Institute for Pediatric Regenerative Medicine, Shriners Hospitals for Children, Northern California, California 95817.
Department of Neurology.
J Neurosci. 2018 Feb 14;38(7):1802-1820. doi: 10.1523/JNEUROSCI.1291-17.2018. Epub 2018 Jan 15.
In the CNS, myelination and remyelination depend on the successful progression and maturation of oligodendroglial lineage cells, including proliferation and differentiation of oligodendroglial progenitor cells (OPCs). Previous studies have reported that Sox2 transiently regulates oligodendrocyte (OL) differentiation in the embryonic and perinatal spinal cord and appears dispensable for myelination in the postnatal spinal cord. However, the role of Sox2 in OL development in the brain has yet to be defined. We now report that Sox2 is an essential positive regulator of developmental myelination in the postnatal murine brain of both sexes. Stage-specific paradigms of genetic disruption demonstrated that Sox2 regulated brain myelination by coordinating upstream OPC population supply and downstream OL differentiation. Transcriptomic analyses further supported a crucial role of Sox2 in brain developmental myelination. Consistently, oligodendroglial Sox2-deficient mice developed severe tremors and ataxia, typical phenotypes indicative of hypomyelination, and displayed severe impairment of motor function and prominent deficits of brain OL differentiation and myelination persisting into the later CNS developmental stages. We also found that Sox2 was required for efficient OPC proliferation and expansion and OL regeneration during remyelination in the adult brain and spinal cord. Together, our genetic evidence reveals an essential role of Sox2 in brain myelination and CNS remyelination, and suggests that manipulation of Sox2 and/or Sox2-mediated downstream pathways may be therapeutic in promoting CNS myelin repair. Promoting myelin formation and repair has translational significance in treating myelin-related neurological disorders, such as periventricular leukomalacia and multiple sclerosis in which brain developmental myelin formation and myelin repair are severely affected, respectively. In this report, analyses of a series of genetic conditional knock-out systems targeting different oligodendrocyte stages reveal a previously unappreciated role of Sox2 in coordinating upstream proliferation and downstream differentiation of oligodendroglial lineage cells in the mouse brain during developmental myelination and CNS remyelination. Our study points to the potential of manipulating Sox2 and its downstream pathways to promote oligodendrocyte regeneration and CNS myelin repair.

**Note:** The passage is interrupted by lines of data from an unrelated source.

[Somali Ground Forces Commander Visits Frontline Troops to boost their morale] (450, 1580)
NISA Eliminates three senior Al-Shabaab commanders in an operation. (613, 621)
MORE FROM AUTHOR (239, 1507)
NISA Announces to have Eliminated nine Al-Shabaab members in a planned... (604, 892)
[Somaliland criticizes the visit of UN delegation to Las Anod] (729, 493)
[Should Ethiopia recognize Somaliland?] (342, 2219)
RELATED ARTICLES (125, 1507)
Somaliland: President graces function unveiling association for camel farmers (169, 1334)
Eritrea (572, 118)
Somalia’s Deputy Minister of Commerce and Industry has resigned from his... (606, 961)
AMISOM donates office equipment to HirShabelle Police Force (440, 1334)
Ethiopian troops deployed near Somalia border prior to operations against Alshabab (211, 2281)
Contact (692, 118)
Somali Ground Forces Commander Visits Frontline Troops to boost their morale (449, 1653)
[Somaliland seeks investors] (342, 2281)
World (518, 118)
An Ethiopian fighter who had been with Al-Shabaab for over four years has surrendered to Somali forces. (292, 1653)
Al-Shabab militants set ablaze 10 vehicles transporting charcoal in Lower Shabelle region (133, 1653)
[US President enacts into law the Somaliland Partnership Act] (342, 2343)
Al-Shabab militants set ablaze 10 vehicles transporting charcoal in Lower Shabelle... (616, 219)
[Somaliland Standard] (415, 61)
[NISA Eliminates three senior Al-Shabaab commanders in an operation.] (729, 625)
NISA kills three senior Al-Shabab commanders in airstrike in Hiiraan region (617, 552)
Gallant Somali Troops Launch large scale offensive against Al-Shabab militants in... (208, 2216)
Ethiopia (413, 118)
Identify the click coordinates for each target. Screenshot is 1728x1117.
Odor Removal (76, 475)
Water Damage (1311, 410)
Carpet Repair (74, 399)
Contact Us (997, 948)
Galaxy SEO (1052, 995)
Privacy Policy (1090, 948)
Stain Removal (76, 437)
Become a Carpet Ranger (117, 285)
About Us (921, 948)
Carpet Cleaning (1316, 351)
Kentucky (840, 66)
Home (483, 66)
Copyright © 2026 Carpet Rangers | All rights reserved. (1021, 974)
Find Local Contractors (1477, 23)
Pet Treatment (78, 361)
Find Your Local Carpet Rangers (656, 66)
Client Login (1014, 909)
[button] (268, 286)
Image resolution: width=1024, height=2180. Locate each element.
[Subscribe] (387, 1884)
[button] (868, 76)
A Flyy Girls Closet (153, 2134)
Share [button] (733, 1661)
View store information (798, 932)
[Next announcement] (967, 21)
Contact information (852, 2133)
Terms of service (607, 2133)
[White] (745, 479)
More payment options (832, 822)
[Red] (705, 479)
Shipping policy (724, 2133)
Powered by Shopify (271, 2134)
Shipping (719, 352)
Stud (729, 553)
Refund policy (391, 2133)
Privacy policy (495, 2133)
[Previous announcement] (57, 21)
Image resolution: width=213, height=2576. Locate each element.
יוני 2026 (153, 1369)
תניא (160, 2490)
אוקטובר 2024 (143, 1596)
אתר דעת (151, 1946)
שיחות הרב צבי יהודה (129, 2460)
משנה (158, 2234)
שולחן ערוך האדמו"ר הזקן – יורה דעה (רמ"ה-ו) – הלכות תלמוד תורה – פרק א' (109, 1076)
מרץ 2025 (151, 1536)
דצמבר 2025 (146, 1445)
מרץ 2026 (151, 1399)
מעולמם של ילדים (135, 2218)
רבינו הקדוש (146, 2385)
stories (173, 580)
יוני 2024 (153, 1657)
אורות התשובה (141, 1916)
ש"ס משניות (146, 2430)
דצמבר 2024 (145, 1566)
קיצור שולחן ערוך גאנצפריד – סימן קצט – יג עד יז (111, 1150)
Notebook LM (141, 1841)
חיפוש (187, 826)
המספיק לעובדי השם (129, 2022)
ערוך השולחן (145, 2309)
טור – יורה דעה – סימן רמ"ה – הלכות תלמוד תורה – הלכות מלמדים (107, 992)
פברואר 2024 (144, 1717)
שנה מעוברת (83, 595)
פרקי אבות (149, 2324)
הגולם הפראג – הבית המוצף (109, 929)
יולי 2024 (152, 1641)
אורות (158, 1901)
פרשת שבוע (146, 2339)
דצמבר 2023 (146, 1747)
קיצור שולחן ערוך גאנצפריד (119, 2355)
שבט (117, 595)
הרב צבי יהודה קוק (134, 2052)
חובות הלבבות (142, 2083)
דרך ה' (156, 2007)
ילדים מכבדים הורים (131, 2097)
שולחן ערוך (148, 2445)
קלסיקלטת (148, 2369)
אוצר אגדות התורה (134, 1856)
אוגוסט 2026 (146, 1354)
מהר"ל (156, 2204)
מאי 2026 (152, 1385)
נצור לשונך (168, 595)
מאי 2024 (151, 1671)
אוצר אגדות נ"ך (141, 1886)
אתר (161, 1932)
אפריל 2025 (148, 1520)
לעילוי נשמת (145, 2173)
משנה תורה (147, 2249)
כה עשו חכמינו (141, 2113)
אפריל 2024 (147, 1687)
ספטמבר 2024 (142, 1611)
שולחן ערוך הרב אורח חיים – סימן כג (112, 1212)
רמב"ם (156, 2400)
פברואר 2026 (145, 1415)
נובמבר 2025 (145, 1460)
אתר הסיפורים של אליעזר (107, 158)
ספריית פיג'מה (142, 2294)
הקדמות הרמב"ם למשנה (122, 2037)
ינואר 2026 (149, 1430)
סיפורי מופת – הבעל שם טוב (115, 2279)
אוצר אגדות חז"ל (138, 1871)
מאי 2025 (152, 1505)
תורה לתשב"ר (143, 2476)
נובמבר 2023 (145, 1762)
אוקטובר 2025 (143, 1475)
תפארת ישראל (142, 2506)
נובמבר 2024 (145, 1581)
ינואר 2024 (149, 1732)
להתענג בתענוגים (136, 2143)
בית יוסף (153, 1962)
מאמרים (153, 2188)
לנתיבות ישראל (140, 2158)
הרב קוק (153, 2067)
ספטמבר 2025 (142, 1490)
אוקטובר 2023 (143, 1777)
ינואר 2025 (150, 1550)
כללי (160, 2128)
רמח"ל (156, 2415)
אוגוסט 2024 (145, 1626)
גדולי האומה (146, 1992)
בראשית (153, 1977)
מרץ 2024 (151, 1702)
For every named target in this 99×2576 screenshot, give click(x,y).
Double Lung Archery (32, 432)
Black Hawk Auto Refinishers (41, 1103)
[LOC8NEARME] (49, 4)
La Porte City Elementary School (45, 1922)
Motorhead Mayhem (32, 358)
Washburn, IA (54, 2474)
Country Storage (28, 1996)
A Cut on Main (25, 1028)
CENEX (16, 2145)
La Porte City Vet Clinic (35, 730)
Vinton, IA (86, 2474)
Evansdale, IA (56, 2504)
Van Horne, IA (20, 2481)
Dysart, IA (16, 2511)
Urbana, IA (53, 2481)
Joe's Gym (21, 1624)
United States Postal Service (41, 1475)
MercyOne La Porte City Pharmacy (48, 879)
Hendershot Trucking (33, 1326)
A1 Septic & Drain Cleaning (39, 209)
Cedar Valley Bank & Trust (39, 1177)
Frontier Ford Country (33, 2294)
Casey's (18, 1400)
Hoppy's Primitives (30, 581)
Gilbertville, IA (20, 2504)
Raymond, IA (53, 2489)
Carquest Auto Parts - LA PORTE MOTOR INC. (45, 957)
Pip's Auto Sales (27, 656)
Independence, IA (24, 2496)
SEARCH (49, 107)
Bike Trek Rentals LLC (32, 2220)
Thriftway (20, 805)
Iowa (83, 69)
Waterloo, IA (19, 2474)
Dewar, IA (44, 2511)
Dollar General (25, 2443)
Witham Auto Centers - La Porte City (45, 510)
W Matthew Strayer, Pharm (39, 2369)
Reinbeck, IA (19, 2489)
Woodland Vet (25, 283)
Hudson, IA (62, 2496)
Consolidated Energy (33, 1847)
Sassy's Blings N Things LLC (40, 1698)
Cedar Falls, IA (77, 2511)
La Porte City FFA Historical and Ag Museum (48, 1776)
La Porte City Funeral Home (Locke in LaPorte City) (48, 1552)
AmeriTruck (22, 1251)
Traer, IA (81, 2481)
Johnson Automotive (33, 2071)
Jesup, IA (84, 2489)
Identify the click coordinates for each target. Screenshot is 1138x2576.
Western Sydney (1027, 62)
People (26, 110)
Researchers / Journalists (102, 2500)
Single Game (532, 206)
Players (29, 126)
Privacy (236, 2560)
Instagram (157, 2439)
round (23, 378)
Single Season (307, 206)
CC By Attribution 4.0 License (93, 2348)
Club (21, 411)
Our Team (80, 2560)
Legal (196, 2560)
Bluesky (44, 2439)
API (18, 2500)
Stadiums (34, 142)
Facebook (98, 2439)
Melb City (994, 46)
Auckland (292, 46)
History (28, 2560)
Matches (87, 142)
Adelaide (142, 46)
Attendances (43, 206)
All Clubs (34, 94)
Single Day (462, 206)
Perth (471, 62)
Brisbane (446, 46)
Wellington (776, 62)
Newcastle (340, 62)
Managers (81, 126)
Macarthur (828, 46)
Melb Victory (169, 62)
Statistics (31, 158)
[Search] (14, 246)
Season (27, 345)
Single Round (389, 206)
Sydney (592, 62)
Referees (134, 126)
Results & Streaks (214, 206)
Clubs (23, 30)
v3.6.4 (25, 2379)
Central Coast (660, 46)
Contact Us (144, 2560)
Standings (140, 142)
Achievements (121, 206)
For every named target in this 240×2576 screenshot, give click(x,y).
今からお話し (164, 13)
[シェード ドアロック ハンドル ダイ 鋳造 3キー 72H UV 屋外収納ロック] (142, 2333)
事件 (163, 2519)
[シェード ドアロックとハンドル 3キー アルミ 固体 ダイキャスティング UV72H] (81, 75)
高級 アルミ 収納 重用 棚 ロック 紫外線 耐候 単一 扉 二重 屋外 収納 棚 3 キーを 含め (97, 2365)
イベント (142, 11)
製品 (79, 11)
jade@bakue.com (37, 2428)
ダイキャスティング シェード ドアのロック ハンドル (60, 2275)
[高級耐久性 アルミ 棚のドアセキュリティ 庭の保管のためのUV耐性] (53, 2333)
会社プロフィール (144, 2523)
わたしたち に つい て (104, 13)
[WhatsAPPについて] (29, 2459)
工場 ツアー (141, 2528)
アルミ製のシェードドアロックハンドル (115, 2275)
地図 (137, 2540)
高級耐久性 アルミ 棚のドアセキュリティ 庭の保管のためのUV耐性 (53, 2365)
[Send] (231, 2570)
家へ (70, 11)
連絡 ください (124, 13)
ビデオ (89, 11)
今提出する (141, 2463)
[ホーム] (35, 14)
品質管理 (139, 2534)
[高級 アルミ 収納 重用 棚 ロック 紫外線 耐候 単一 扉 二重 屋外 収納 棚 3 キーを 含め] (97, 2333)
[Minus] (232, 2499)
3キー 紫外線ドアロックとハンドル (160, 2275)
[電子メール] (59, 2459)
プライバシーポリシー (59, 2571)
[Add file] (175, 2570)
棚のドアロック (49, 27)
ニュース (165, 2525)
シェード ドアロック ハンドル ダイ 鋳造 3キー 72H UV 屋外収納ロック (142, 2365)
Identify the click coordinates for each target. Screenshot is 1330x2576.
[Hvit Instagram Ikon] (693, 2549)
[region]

在中枢神经系统中,少突胶质细胞的髓鞘形成和再髓鞘依赖于少突胶质细胞谱系细胞的成功增殖和成熟,包括少突胶质前体细胞(OPC)的增殖和分化。先前的研究报道,Sox2 短暂调节胚胎和围产期脊髓中的少突胶质细胞(OL)分化,并且在出生后脊髓中的髓鞘形成中似乎是可有可无的。然而,Sox2 在大脑中 OL 发育中的作用尚未确定。我们现在报告 Sox2 是两性出生后鼠脑发育性髓鞘形成的必需的正调控因子。阶段特异性遗传破坏范式表明,Sox2 通过协调上游 OPC 群体供应和下游 OL 分化来调节脑髓鞘形成。转录组分析进一步支持 Sox2 在脑发育性髓鞘形成中的关键作用。一致地,少突胶质 Sox2 缺陷型小鼠表现出严重的震颤和共济失调,这是低髓鞘形成的典型表型,并且表现出严重的运动功能障碍以及大脑 OL 分化和髓鞘形成的明显缺陷,持续到中枢神经系统发育的后期阶段。我们还发现 Sox2 对于成年大脑和脊髓中的再髓鞘过程中 OPC 的增殖和扩增以及 OL 的再生是必需的。总的来说,我们的遗传证据揭示了 Sox2 在脑髓鞘形成和中枢神经系统再髓鞘中的重要作用,并表明 Sox2 和/或 Sox2 介导的下游途径的操纵可能在促进中枢神经系统髓鞘修复方面具有治疗作用。促进髓鞘形成和修复在治疗髓鞘相关神经疾病方面具有转化意义,例如脑室周围白质软化症和多发性硬化症,其中大脑发育性髓鞘形成和髓鞘修复受到严重影响。在本报告中,对靶向不同少突胶质细胞阶段的一系列遗传条件性敲除系统的分析揭示了 Sox2 在协调发育性髓鞘形成和中枢神经系统再髓鞘过程中大脑中少突胶质细胞谱系细胞的上游增殖和下游分化中的以前未被认识到的作用。我们的研究指出了操纵 Sox2 及其下游途径以促进少突胶质细胞再生和中枢神经系统髓鞘修复的潜力。